## Record extracts
---*---

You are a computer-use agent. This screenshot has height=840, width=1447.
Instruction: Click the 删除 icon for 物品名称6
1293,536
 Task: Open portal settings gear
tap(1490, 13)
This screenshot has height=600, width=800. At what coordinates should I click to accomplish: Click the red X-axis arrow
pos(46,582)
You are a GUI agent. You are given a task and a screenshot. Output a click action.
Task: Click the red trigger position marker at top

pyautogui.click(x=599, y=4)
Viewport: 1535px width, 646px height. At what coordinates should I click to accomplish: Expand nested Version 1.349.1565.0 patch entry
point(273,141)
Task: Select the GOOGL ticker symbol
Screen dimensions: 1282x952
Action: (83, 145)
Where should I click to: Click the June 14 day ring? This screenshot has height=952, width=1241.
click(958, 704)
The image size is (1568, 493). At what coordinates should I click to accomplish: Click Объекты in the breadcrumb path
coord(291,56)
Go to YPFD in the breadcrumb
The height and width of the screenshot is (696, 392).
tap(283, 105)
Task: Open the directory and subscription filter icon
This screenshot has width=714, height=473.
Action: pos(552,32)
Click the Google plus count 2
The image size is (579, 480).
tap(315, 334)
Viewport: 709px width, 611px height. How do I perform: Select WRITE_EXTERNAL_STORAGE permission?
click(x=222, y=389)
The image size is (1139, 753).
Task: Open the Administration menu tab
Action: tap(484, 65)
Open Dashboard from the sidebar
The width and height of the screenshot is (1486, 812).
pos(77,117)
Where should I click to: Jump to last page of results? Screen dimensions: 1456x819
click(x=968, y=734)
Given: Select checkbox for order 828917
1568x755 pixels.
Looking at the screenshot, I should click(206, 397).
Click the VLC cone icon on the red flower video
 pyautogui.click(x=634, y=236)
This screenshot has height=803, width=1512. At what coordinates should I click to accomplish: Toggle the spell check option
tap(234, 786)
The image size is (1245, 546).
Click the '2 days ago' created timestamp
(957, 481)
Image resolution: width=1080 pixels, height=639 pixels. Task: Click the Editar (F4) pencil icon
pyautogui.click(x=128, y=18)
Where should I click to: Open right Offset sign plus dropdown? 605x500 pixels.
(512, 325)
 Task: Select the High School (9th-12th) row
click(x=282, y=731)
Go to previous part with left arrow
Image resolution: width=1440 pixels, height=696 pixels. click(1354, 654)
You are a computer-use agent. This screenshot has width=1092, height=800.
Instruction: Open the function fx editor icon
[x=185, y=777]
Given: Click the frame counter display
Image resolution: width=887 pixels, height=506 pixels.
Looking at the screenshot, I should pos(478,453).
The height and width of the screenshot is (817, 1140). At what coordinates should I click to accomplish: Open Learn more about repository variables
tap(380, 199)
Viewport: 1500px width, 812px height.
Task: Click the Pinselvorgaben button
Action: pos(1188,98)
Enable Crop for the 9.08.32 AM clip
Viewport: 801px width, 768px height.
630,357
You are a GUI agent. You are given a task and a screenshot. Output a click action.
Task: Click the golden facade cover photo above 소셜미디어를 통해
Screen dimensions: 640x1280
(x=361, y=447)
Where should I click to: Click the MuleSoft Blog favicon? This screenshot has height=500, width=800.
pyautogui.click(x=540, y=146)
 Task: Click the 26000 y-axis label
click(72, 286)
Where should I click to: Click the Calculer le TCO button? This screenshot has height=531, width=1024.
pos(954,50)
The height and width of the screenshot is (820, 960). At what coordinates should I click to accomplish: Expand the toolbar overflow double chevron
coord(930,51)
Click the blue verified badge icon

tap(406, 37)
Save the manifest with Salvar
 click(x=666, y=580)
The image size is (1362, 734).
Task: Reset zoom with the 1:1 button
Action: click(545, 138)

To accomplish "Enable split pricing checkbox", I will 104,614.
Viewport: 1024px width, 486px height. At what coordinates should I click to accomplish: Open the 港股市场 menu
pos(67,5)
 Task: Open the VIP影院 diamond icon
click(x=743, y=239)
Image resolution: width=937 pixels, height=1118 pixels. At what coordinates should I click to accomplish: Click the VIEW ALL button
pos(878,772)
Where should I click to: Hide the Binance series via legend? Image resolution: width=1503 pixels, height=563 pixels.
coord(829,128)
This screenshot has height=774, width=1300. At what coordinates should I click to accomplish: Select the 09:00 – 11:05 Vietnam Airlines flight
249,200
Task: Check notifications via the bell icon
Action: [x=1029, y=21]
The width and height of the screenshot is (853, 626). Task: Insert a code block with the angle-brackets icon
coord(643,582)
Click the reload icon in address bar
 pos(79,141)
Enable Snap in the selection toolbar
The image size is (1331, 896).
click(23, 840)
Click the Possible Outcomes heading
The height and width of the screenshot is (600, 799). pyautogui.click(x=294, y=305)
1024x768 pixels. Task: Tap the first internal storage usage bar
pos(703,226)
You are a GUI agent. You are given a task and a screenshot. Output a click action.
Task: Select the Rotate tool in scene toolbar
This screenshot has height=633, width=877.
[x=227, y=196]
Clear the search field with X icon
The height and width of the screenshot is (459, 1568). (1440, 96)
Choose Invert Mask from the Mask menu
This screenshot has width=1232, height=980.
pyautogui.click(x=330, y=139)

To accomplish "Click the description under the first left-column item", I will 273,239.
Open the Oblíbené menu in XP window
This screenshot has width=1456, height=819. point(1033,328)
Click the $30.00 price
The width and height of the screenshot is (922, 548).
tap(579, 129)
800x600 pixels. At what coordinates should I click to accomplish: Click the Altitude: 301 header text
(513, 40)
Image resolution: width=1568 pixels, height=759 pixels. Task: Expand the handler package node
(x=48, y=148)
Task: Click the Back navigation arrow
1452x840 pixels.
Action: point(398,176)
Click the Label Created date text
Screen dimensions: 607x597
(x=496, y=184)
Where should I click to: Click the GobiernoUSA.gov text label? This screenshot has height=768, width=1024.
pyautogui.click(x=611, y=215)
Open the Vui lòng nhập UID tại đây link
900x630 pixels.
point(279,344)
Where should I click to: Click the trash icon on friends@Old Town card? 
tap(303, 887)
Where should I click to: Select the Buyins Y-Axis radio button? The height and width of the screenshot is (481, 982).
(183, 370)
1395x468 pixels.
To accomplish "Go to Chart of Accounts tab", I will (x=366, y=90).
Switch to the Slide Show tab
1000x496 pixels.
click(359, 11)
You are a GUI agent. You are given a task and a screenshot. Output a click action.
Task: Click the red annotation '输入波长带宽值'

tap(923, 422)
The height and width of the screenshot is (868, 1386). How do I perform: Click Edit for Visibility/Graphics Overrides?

---*---

Determine how many lines of the material include the string "will". Output only that count.

## Reply to the exercise
3